▶ **Required work**
In the records below, copy out verbatim the lines from the one containing "Complexity (430, 611)" through the one containing "Vic [465, 862]", inclusive.

(Raw records)

++++

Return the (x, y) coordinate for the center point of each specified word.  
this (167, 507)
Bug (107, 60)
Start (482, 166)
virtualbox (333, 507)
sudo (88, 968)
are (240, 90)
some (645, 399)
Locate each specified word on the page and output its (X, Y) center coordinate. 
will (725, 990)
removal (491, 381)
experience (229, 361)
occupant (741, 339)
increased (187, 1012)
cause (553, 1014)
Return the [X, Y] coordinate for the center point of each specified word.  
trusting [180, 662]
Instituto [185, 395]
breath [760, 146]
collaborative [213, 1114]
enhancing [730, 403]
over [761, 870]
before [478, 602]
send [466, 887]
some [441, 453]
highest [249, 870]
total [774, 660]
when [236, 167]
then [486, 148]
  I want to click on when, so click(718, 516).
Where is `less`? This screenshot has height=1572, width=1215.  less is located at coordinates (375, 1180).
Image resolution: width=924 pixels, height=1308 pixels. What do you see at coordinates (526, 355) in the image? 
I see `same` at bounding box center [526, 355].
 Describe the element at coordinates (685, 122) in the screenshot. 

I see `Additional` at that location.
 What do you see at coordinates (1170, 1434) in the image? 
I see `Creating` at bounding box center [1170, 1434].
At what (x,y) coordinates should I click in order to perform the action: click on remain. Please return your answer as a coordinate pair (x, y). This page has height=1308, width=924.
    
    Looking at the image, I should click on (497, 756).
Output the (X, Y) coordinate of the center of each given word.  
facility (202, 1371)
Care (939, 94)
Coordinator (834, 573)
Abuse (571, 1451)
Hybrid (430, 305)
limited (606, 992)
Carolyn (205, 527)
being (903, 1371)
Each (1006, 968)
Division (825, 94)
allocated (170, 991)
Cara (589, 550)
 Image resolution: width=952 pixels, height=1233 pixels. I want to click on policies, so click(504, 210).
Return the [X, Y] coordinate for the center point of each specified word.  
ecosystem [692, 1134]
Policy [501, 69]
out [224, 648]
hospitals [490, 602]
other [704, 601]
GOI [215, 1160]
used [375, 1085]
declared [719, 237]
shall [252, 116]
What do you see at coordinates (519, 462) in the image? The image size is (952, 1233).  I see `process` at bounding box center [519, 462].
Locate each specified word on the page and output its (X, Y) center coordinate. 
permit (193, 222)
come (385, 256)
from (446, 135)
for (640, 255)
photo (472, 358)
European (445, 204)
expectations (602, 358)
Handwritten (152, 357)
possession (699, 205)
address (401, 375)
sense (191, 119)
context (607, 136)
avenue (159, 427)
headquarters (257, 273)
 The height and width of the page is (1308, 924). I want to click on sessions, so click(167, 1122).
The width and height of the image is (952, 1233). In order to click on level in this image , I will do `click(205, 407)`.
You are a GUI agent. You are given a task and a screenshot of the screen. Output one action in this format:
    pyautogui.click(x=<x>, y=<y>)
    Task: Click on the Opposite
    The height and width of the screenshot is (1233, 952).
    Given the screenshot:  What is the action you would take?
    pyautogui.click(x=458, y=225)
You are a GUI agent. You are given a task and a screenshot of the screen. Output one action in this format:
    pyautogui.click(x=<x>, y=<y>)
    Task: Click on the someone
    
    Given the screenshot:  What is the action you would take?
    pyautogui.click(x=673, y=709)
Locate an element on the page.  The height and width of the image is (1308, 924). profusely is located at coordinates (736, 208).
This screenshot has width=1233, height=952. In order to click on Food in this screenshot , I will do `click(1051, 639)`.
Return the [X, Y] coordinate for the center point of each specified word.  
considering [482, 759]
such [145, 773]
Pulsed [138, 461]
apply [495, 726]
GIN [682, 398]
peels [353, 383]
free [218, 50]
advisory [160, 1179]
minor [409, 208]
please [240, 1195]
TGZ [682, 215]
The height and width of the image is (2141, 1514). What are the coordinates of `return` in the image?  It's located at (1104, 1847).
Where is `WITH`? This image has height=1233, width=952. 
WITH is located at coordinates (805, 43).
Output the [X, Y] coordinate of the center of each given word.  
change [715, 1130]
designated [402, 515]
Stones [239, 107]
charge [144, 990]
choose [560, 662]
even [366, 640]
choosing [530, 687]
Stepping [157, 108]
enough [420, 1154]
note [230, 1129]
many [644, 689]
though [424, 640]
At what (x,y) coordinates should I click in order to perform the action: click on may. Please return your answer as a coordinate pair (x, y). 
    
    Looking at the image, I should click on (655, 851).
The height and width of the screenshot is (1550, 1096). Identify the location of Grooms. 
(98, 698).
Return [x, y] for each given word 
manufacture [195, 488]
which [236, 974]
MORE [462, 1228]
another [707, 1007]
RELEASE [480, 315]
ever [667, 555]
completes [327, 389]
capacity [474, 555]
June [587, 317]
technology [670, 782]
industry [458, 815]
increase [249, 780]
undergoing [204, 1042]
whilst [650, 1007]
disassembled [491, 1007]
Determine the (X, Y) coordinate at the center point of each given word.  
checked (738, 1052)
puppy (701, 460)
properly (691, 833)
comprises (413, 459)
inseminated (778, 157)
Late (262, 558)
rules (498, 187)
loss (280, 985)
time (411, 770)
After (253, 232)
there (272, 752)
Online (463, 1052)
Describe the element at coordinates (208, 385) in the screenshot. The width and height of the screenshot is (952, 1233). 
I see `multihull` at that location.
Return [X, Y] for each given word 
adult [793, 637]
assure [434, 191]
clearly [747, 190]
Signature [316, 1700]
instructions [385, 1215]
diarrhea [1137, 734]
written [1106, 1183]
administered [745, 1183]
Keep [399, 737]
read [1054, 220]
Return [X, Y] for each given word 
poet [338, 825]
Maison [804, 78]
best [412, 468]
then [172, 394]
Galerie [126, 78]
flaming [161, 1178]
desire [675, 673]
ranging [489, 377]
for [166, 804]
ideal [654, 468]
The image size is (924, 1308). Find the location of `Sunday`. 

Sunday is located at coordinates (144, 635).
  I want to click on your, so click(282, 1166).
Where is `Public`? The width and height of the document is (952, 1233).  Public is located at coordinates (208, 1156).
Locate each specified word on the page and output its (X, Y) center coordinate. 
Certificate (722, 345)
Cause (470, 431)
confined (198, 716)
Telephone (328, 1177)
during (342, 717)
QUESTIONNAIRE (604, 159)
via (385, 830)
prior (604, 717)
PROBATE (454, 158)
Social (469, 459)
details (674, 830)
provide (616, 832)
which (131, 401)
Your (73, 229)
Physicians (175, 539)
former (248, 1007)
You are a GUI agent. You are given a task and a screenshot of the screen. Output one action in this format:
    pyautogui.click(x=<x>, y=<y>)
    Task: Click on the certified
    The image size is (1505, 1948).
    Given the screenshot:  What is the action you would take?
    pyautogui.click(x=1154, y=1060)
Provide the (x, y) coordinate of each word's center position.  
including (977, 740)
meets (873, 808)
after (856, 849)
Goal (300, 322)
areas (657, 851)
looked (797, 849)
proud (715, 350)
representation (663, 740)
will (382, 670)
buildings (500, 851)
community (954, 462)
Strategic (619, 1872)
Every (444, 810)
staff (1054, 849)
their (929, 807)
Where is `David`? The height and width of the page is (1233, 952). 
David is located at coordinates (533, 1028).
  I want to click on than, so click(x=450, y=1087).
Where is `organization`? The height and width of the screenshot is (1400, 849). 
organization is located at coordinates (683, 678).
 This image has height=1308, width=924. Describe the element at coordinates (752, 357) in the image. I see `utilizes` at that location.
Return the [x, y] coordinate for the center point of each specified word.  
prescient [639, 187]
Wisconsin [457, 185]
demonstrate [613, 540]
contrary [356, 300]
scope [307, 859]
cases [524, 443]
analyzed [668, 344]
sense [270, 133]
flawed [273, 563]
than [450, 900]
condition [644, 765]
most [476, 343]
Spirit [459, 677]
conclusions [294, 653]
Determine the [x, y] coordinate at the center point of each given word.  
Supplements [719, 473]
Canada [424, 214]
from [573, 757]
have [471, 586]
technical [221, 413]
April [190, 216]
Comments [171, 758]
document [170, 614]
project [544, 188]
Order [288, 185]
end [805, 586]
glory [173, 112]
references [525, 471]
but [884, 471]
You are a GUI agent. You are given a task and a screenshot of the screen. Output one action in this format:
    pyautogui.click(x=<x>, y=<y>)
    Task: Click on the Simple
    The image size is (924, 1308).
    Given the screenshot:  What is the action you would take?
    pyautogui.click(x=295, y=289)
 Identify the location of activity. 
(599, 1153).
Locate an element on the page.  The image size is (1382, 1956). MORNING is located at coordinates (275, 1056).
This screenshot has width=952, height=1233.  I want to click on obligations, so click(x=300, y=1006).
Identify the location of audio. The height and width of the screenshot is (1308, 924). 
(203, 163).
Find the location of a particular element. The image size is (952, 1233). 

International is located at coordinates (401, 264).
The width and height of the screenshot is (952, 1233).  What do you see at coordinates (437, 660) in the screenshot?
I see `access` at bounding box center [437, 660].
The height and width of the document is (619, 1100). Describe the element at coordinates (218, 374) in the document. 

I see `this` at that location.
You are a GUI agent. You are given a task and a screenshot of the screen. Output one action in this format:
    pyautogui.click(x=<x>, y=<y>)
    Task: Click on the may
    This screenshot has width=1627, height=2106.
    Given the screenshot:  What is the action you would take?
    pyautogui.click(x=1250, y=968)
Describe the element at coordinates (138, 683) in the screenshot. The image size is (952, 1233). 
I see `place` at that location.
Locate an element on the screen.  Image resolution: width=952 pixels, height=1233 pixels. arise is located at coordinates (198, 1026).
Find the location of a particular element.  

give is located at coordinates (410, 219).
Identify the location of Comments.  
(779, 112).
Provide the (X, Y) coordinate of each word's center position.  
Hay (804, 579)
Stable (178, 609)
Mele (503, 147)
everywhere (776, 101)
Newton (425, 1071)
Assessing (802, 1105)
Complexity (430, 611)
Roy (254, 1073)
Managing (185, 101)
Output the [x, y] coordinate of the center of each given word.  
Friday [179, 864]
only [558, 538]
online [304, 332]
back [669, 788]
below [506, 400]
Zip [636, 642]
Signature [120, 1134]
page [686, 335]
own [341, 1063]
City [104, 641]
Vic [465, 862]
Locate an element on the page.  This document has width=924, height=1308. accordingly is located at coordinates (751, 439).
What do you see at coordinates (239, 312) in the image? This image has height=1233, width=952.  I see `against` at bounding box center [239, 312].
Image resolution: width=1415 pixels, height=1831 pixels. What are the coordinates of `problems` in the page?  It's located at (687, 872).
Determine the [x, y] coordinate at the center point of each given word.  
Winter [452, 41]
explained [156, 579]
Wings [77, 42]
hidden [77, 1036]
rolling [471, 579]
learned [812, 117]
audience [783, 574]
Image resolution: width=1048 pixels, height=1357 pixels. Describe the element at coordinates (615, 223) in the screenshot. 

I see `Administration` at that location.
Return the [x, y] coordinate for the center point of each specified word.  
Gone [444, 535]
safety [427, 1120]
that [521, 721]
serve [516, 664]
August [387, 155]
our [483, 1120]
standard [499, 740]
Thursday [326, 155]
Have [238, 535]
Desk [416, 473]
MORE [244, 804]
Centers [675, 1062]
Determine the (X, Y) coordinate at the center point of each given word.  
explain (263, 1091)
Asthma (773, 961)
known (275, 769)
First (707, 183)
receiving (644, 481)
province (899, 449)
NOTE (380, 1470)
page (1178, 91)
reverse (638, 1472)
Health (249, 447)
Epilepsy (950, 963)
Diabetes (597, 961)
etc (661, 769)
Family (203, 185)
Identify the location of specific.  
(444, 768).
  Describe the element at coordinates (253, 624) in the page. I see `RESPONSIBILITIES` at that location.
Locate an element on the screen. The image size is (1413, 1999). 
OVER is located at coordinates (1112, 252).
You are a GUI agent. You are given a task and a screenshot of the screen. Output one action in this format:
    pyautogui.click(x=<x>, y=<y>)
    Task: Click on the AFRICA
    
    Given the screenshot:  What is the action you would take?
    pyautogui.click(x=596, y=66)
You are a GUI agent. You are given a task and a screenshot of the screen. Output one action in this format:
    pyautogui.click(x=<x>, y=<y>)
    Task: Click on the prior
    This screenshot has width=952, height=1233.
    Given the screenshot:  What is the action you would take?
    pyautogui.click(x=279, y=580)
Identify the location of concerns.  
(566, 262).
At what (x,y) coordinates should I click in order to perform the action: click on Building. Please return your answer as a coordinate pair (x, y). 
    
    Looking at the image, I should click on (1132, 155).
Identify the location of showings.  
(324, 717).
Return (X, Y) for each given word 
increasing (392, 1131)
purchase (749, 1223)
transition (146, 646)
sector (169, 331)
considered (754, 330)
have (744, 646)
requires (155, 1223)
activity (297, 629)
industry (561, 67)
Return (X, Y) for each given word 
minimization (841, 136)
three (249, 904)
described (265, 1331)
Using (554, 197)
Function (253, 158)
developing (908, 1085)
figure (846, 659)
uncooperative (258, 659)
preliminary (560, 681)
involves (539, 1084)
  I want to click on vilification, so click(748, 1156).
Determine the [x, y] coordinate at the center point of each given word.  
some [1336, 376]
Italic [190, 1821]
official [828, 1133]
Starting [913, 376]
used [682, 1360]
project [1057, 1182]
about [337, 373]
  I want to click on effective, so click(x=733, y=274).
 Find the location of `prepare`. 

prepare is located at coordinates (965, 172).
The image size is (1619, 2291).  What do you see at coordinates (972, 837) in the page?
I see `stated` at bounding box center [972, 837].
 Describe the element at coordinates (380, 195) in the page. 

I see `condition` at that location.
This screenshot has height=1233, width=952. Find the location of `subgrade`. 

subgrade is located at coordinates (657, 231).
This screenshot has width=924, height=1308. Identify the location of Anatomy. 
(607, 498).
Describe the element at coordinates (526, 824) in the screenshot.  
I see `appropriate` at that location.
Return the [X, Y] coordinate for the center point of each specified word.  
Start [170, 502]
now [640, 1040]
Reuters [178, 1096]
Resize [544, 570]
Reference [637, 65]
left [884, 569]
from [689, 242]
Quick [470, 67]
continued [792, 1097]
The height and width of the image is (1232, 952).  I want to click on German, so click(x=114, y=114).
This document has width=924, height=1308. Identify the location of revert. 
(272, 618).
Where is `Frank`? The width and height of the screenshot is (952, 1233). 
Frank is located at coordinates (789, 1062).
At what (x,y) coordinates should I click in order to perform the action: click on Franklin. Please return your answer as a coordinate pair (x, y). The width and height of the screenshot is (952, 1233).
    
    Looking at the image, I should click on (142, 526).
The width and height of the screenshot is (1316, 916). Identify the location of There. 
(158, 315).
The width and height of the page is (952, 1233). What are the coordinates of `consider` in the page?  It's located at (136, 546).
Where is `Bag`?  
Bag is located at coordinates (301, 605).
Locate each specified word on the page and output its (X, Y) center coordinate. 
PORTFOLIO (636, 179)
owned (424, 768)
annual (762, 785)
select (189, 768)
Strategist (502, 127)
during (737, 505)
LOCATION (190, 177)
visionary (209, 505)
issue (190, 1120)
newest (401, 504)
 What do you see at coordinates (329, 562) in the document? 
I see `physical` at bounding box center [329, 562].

++++

▶ **Task result**
Complexity (430, 611)
Roy (254, 1073)
Managing (185, 101)
Output the [x, y] coordinate of the center of each given word.  
Friday [179, 864]
only [558, 538]
online [304, 332]
back [669, 788]
below [506, 400]
Zip [636, 642]
Signature [120, 1134]
page [686, 335]
own [341, 1063]
City [104, 641]
Vic [465, 862]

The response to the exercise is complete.